■ **DOCUMENT SEGMENT**
[GitHub] [hbase] ndimiduk commented on a change in pull request #2130: HBASE-24765: Dynamic master discovery

GitBox Mon, 03 Aug 2020 11:47:46 -0700


ndimiduk commented on a change in pull request #2130:
URL: https://github.com/apache/hbase/pull/2130#discussion_r464597532




##########
File path: 
hbase-client/src/main/java/org/apache/hadoop/hbase/client/MasterRegistry.java
##########
@@ -115,20 +129,50 @@
   MasterRegistry(Configuration conf) throws IOException {
     this.hedgedReadFanOut = Math.max(1, 
conf.getInt(MASTER_REGISTRY_HEDGED_REQS_FANOUT_KEY,
       MASTER_REGISTRY_HEDGED_REQS_FANOUT_DEFAULT));
-    int rpcTimeoutMs = (int) Math.min(Integer.MAX_VALUE,
+    rpcTimeoutMs = (int) Math.min(Integer.MAX_VALUE,
       conf.getLong(HConstants.HBASE_RPC_TIMEOUT_KEY, 
HConstants.DEFAULT_HBASE_RPC_TIMEOUT));
     // XXX: we pass cluster id as null here since we do not have a cluster id 
yet, we have to fetch
     // this through the master registry...
     // This is a problem as we will use the cluster id to determine the 
authentication method
     rpcClient = RpcClientFactory.createClient(conf, null);
     rpcControllerFactory = RpcControllerFactory.instantiate(conf);
-    Set<ServerName> masterAddrs = parseMasterAddrs(conf);
+    // Generate the seed list of master stubs. Subsequent RPCs try to keep a 
live list of masters
+    // by fetching the end points from this list.
+    populateMasterStubs(parseMasterAddrs(conf));
+    Runnable masterEndPointRefresher = () -> {
+      while (!Thread.interrupted()) {
+        try {
+          // Spurious wake ups are okay, worst case we make an extra RPC call 
to refresh. We won't
+          // have duplicate refreshes because once the thread is past the 
wait(), notify()s are
+          // ignored until the thread is back to the waiting state.
+          synchronized (refreshMasters) {
+            refreshMasters.wait(WAIT_TIME_OUT_MS);
+          }
+          LOG.debug("Attempting to refresh master address end points.");
+          Set<ServerName> newMasters = new HashSet<>(getMasters().get());

Review comment:
       Where would I find metrics regarding calls to `getMasters()`? I suppose 
either client or server-side would be good.

Records from a collection
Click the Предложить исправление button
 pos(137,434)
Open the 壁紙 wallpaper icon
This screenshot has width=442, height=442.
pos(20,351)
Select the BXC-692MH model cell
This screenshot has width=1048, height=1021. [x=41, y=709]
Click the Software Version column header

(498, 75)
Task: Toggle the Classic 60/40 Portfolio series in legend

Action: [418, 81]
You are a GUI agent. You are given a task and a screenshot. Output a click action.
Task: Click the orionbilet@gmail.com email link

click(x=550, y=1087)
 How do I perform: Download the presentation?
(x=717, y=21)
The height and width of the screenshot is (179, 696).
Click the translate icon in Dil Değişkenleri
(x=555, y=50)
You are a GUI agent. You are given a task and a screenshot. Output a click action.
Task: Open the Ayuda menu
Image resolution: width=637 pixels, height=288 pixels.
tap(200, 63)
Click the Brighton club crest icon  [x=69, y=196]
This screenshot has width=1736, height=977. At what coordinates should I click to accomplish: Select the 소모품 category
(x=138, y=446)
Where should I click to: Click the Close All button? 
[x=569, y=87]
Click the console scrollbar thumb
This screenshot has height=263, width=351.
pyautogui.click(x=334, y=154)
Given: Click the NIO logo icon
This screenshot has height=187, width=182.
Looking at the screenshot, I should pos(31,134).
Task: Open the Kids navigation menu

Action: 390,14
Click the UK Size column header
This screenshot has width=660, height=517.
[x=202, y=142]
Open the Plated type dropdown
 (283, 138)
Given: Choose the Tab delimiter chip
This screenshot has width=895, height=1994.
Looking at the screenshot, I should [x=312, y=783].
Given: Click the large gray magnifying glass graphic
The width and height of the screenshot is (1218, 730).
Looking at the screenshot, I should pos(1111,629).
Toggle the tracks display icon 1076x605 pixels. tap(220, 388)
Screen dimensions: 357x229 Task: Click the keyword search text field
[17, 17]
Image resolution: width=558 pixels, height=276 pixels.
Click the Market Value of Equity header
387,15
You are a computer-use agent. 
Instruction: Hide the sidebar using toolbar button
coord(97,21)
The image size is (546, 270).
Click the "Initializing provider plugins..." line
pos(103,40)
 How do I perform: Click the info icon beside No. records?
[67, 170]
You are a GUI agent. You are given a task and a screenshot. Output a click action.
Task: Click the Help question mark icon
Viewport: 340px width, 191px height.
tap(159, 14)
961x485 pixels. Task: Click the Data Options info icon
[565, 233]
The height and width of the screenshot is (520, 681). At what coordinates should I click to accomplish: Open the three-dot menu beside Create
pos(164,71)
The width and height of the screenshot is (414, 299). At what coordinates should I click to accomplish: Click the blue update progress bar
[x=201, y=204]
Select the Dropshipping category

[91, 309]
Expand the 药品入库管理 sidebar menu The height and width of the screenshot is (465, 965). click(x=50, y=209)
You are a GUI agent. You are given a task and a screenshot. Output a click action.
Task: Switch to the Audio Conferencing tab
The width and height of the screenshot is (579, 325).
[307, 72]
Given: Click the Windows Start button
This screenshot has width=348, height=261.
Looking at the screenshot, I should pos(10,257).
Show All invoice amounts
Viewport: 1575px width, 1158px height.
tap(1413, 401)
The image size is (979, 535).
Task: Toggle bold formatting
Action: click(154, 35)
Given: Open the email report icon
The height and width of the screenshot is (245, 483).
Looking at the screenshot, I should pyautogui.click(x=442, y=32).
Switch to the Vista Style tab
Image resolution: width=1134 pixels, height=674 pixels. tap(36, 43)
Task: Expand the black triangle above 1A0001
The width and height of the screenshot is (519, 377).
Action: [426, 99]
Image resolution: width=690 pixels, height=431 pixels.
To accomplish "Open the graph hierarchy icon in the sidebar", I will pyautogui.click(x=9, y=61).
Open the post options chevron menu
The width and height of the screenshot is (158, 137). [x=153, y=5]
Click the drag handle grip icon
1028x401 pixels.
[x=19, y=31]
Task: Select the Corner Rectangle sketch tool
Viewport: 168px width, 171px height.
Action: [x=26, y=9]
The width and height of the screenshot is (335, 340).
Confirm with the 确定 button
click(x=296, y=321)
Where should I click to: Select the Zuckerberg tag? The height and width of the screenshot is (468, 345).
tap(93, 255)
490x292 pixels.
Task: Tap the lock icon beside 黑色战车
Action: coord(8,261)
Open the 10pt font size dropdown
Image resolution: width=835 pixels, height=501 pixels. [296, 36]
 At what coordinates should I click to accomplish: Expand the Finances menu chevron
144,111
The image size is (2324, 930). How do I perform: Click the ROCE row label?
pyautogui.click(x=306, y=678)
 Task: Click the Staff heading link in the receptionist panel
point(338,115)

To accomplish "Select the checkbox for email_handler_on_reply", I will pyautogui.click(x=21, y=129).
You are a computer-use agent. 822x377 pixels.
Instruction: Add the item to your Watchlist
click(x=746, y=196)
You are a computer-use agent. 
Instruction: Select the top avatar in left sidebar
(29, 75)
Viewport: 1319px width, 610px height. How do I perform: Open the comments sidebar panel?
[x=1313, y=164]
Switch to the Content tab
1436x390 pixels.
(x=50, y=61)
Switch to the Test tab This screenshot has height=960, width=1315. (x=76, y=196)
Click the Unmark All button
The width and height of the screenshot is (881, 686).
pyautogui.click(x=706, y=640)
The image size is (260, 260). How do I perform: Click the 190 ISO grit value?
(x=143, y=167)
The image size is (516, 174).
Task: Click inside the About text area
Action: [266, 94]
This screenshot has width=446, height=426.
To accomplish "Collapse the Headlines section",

■ **DIRECTION A**
In the HBase code review, name every variable or field that receives a value through "=" in the constructor code. Leave out anything the change removes.
■ **DIRECTION B**
According to the HBase code review, what value does the refresher thread pass to refreshMasters.wait()?
■ **DIRECTION C**
Continue the HBase code review from the point where the reviewer's comment ends.

■ **EXERCISE OUTPUT A**
hedgedReadFanOut, rpcTimeoutMs, rpcClient, rpcControllerFactory, masterEndPointRefresher, newMasters

■ **EXERCISE OUTPUT B**
WAIT_TIME_OUT_MS

■ **EXERCISE OUTPUT C**
##########
File path: 
hbase-client/src/test/java/org/apache/hadoop/hbase/client/TestMasterRegistryHedgedReads.java
##########
@@ -121,6 +121,11 @@ public boolean hasCellBlockSupport() {
     @Override
     public void callMethod(MethodDescriptor method, RpcController controller, 
Message request,
       Message responsePrototype, RpcCallback<Message> done) {
+      if (!method.getName().equals("GetClusterId")) {
+        // Master registry internally runs other RPCs to keep the master list 
up to date. This check

Review comment:
       Can you say more here? Why is it that the internal RPCs that keep the 
master list up to date are sufficient to skip a call to "GetClusterId"? Can you 
provide a "see also" comment that points the reader off to the counting logic, 
or at least the counter that this condition protects?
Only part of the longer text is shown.